Sicher, wir haben 2013 immer noch eine Finanzkrise, da mag so ein Wunsch etwas verschwenderisch sein, aber als moralisch gefestigte Vertreterin echter Werte wusste Eartha Kitt schon früh, dass so ein teures Hobby natürlich auch eine saubere Finanzierung nötig hat. Im weiteren Teil beschäftigt sie sich mit all jenen defensiven Werten, die, das darf ich nach dem Abendessen im Bachmair am See hier sagen, auch sonst allgemein das Thema waren:
Santa honey, one little thing I really need,
The deed
To a platinum mine,
Santa baby, so hurry down the chimney tonight.
Santa cutie, and fill my stocking with a duplex,
And checks.
Sign your ‘X’ on the line,
Santa cutie, and hurry down the chimney tonight.
Gerade der Wunsch nach einem Duplex-Appartment zeigt: Hier ist keine reine Verschwenderin am Werk, die überzogene Ansprüche hat, sondern eine auf Sicherheit bedachte Anlegerin, die angesichts der wachsenden Geldmenge, siehe Blankoschecks, genau weiss, dass man sich auf schnödes Geld allein nicht verlassen darf. Und dass bei Quadratmetern das Denken in kleinen Dimensionen letztlich auch nur kleine Gewinne in der Immobilienspekulation nach sich ziehen wird.
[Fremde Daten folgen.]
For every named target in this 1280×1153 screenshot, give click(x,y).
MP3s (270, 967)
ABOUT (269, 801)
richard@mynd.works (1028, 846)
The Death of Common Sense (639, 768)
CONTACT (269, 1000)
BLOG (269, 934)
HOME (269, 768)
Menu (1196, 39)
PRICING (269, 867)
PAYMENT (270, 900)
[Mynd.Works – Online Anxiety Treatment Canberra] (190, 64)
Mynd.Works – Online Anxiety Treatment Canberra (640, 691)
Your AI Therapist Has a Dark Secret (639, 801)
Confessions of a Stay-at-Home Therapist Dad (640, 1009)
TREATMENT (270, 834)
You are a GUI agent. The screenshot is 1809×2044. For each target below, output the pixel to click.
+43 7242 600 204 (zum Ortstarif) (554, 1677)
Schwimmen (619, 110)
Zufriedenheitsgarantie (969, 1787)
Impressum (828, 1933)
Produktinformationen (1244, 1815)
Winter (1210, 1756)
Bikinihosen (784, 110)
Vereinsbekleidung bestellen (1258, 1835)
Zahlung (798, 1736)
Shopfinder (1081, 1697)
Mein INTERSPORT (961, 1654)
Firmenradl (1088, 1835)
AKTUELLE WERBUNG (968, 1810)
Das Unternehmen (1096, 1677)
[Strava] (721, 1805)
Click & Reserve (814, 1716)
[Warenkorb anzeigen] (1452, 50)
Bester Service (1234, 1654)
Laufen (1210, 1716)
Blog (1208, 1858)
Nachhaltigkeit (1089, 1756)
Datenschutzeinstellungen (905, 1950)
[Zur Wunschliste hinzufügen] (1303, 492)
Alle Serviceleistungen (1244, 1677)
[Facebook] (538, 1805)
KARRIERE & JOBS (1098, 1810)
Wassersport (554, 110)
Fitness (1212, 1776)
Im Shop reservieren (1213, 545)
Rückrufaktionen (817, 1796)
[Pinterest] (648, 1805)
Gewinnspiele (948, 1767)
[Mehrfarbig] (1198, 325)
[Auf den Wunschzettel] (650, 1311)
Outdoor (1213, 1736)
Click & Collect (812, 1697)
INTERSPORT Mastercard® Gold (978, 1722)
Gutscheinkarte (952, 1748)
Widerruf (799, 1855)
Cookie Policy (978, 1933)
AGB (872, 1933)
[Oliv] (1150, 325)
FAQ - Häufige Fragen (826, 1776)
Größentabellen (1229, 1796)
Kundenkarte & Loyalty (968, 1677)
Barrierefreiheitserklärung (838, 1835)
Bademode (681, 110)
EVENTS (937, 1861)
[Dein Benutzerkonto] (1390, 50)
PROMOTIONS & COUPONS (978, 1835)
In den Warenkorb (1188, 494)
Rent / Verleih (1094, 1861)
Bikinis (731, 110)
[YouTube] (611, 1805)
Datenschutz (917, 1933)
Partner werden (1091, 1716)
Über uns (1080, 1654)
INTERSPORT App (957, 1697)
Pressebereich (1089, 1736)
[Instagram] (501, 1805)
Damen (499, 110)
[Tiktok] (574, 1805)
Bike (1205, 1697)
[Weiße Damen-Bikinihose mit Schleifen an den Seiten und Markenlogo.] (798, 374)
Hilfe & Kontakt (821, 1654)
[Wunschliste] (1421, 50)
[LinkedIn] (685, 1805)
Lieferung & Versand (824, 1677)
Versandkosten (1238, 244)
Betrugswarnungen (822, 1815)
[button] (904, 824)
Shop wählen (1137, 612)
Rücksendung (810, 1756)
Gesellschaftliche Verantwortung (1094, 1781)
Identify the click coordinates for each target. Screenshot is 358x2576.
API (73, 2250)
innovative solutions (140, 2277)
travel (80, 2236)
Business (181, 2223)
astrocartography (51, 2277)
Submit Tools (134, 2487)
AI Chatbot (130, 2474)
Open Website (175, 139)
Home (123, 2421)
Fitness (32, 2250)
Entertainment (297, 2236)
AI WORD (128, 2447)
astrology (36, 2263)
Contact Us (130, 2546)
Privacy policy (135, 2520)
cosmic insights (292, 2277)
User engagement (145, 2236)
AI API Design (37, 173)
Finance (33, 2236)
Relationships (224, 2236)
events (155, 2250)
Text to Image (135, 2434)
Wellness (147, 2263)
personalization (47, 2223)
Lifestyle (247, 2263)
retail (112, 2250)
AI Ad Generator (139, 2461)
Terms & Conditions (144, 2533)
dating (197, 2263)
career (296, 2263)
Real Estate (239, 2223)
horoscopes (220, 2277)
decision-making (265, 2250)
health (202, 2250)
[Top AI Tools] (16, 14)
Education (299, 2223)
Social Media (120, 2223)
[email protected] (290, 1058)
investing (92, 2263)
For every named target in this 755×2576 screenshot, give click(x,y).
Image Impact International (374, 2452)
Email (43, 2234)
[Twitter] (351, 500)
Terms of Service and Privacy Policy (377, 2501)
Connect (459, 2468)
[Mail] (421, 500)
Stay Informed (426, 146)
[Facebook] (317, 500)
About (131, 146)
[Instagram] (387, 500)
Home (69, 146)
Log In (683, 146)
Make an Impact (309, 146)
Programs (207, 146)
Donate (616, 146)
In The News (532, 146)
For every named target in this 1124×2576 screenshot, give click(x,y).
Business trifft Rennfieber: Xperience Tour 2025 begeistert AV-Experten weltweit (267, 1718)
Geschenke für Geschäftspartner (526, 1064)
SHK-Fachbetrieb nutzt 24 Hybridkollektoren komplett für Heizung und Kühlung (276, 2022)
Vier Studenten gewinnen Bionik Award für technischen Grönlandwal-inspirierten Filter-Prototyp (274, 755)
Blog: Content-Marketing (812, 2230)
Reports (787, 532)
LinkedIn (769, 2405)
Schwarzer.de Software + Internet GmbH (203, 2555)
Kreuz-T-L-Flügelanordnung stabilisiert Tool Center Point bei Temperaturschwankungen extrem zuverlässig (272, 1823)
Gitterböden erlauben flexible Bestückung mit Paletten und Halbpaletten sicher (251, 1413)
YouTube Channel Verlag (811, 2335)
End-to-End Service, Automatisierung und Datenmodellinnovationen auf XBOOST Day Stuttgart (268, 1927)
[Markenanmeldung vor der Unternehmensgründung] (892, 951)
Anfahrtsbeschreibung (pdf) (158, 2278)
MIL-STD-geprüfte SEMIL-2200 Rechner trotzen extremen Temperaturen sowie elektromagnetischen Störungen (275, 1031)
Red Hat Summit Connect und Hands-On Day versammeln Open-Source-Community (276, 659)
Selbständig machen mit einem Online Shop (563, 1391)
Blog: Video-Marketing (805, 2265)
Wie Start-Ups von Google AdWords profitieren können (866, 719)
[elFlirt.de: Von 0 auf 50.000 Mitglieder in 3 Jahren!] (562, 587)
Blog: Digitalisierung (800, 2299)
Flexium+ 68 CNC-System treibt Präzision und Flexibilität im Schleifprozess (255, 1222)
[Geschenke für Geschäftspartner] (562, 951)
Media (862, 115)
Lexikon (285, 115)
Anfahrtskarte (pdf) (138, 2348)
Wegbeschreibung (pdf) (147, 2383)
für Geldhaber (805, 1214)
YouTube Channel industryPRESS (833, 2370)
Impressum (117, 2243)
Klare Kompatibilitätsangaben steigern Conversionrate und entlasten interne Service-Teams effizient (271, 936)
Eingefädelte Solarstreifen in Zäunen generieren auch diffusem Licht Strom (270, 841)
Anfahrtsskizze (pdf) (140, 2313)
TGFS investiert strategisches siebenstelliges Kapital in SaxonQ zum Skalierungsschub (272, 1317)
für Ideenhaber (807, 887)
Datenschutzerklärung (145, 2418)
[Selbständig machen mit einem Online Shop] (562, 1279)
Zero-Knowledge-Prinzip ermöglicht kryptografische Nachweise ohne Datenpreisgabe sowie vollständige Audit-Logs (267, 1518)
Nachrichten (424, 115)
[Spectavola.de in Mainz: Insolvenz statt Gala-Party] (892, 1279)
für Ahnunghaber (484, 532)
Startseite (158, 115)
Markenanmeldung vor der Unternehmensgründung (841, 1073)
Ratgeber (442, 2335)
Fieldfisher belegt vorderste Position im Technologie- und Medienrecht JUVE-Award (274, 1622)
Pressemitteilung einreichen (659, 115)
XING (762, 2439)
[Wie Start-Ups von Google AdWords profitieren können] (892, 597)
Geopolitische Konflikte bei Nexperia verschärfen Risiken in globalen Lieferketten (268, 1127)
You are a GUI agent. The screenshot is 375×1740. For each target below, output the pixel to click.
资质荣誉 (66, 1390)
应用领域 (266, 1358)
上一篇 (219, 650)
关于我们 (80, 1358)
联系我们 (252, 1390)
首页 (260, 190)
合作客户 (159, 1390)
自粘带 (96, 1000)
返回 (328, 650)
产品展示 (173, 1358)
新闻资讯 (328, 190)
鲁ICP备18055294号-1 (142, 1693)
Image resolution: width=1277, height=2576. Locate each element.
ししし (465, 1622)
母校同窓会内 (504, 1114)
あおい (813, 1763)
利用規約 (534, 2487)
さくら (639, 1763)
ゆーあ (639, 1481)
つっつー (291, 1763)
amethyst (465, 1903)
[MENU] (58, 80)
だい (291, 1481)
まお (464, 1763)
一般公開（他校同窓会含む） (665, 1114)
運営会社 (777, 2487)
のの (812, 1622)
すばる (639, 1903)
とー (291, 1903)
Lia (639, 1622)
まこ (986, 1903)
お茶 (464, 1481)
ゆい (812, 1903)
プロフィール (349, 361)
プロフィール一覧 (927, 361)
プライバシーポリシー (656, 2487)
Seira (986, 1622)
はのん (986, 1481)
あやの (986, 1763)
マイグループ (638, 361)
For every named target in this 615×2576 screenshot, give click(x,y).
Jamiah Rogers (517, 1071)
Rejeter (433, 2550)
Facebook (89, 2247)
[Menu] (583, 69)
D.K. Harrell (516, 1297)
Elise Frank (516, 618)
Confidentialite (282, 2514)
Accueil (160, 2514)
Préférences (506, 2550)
Wie schon erwähnt, ist die Autorin dieser Zeilen nicht christlich-abendländischer Tradition entsprungem, sondern mehr so der jüdisch-abendländischen Tradition, die man heute ja auch dringend haben sollte, und die zu betonen kein Politiker der Staatspartei müde wird, wenn er vor städtischen Publikum spricht. Insofern ist der freundlich-direkte Umgang mit Santa-Baby, an den man glaubt und der auch an einen glauben soll, nicht nur eine Transformation modernen Commitment-Vorstellungen, sondern auch die Einführung der jüdischen Vorstellung eines Paktes, bei dessen Nichterfüllung es dem Gläubigen durchaus erlaubt ist, mit dem höheren Wesen zu rechten. Pacta sunt servanda, das ist eine Grundlage des besseren Kreise, Vertrauen gegen Vertrauen, und die Frau, die sich nicht freut, wenn die Ketten am Christbaum echt sind und das ihren Freundinnen erzählen kann – die wurde zumindest in unseren Kreisen noch nicht geboren. Überhaupt eine nette Idee gegen den Verpackungswahn! Ein ausgeprägtes Empfinden für wertstabile Marken zeigt das richtige Standesbewusstsein:
Come and trim my Christmas tree,
With some decorations bought at Tiffany’s,
I really do believe in you,
Let’s see if you believe in me,
Santa baby, forgot to mention one little thing,
A ring.
I don’t mean on the phone,
Santa baby, so hurry down the chimney tonight,
Hurry down the chimney tonight,
Hurry, tonight.
Der abschliessende Wunsch nach einem Ring – und nicht nach einem schäbigen Anruf auf dem Mobiltelephon – zeigt dann auch, wie wichtig eine dauerhafte, soziale Bindung ist. Vermutlich werden manche das Lied missverstehen und denken, hier singe eine habgierige und moralisch fragwürdige Frau für Luxus, Verschwendung und Ausplünderung, aber je öfters ich das höre, während mein Telefon klingelt, und mir die A. die neusten Details aus ihrem Scheidungsweltenbrand erzählen will, und je mehr ich darüber jene Dame im Bachmair vergesse, die ein goldenes Leopardenmuster auf ihrem schwarzen Kleid trug, und darüber ein gelbes Tuch mit Tigern – desto öfters drücke ich verträumt auf den Knopf und höre mir das an und finde es eigentlich ganz…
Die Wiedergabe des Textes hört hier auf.